Data records
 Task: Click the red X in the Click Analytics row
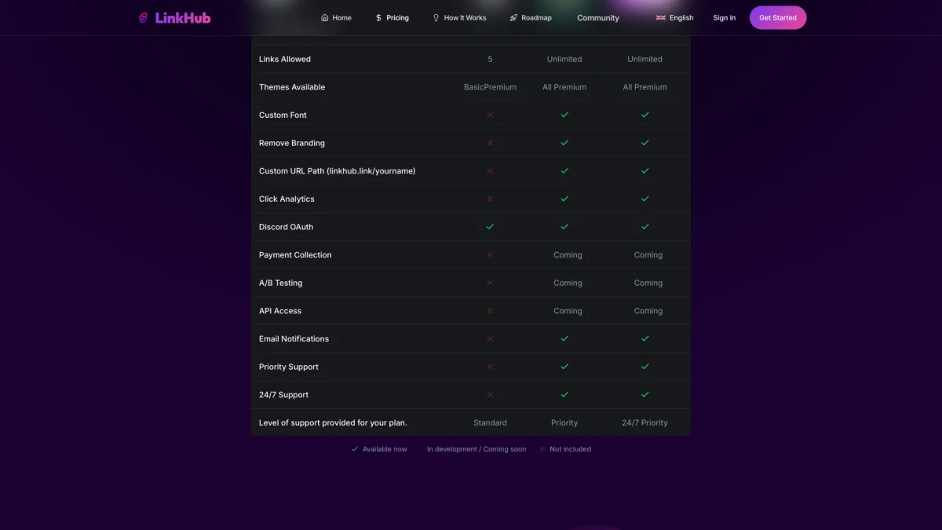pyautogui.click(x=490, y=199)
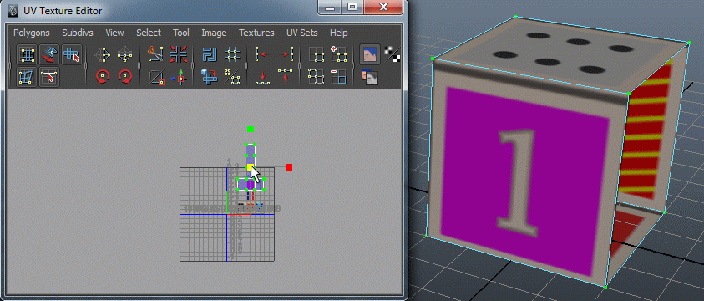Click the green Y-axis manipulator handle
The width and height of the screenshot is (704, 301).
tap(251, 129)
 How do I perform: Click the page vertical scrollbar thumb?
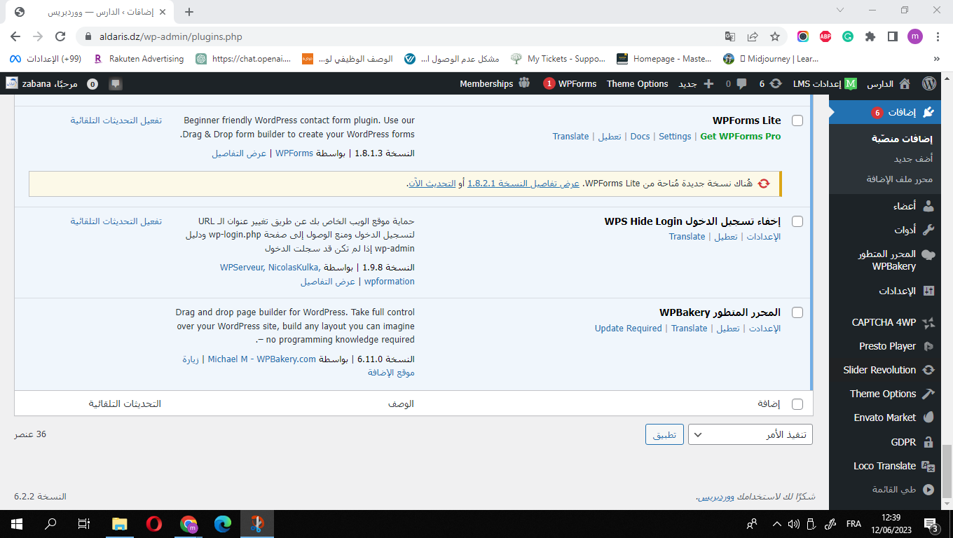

Task instructions
Your copy should hold every entry exactly as written, but none of the pictures.

Answer to this task
 Task: Click the red X in the Click Analytics row
pyautogui.click(x=490, y=199)
Click the green Y-axis manipulator handle
The width and height of the screenshot is (704, 301).
tap(251, 129)
 How do I perform: Click the page vertical scrollbar thumb?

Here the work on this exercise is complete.